━━ PASSAGE GIVEN ━━

Review of End-to-End Internet Packet Dynamics

The authors report and discuss their findings of a study of Internet packet
dynamics performed with 20,000 TCP bulk transfers of 100 KBytes between 35
sites. The transfers were logged at both sender and receiver in order to
gain additional insight. In order to obtain certain measurements, the
authors have devised several interesting methods for obtaining measures of
"bottleneck bandwidth", packet delay, etc.

Their findings are summarized below:

Pathologies

1) ACK reordering is fairly prevalent in the Internet with data packets
being reordered more often than ACKs, but it has little impact on
performance except for retransmit ACK timing. The most common cause is
route flutter (better paths coming up). The sender cannot soundly infer
whether the packets it sends are likely to be ordered.

2) Packet replication seldom occurs, but the authors do not provide a
satisfying explanation of the cause.

3) The rate of packet corruption is higher than previously believed and
TCP's 16-bit checksum may be inadequate. Authors do not make a general
conclusion about the corruption rate on the Internet.

Bottleneck Bandwidth

Previous attempts at estimating bottleneck bandwidth using packet pair
techniques had problems because of out of order delivery, clock resolutions,
changes in bottleneck bandwidth and multi-channel bottleneck links. The PBM
algorithm for estimating bottleneck bandwidth is described. Similar to the
packet pair algorithm, it is based on the simple observation that two
packets sent from a fast link (provided they travel the same route) will
have their spacing at the receiver equal to the amount of time required to
forward a packet through the bottleneck element. Unlike packet pair, it
forms estimates based on a range of packet sizes and allows for multiple
bottleneck values. They found that the most common bottleneck is a T1 line,
that bottlenecks change infrequently, and that in many cases the bottlenecks
for the send and receive paths are different.

━━━
━━ INFORMATION SUPPLIED ━━

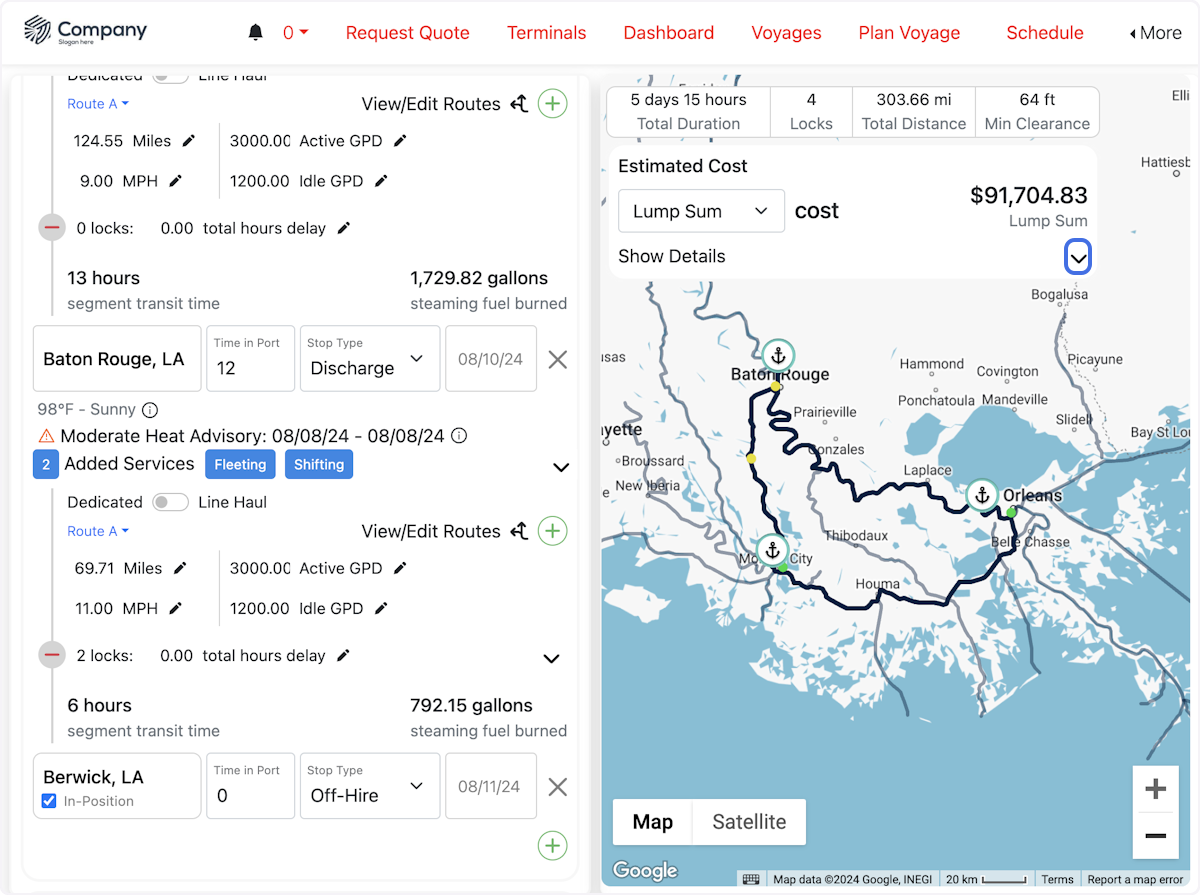Toggle Dedicated/Line Haul switch below Added Services
This screenshot has height=895, width=1200.
tap(170, 502)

━━━

**EXERCISES TO COMPLETE:**
A - Please repeat the stretch from "Pathologies" through "of the cause." in the packet dynamics review above, word for word.
B - Answer these from the packet dynamics review:
(i) How many TCP bulk transfers did the study perform?
(ii) What is the most common cause of reordering?
(iii) What did the authors find to be the most common bottleneck?
C - According to the packet dynamics review, what problems did earlier packet pair attempts at estimating bottleneck bandwidth have? List all of them.

**THE RESPONSES:**
A -
Pathologies

1) ACK reordering is fairly prevalent in the Internet with data packets
being reordered more often than ACKs, but it has little impact on
performance except for retransmit ACK timing. The most common cause is
route flutter (better paths coming up). The sender cannot soundly infer
whether the packets it sends are likely to be ordered.

2) Packet replication seldom occurs, but the authors do not provide a
satisfying explanation of the cause.

B -
(i) 20,000
(ii) Route flutter (better paths coming up)
(iii) A T1 line

C -
- Out of order delivery
- Clock resolutions
- Changes in bottleneck bandwidth
- Multi-channel bottleneck links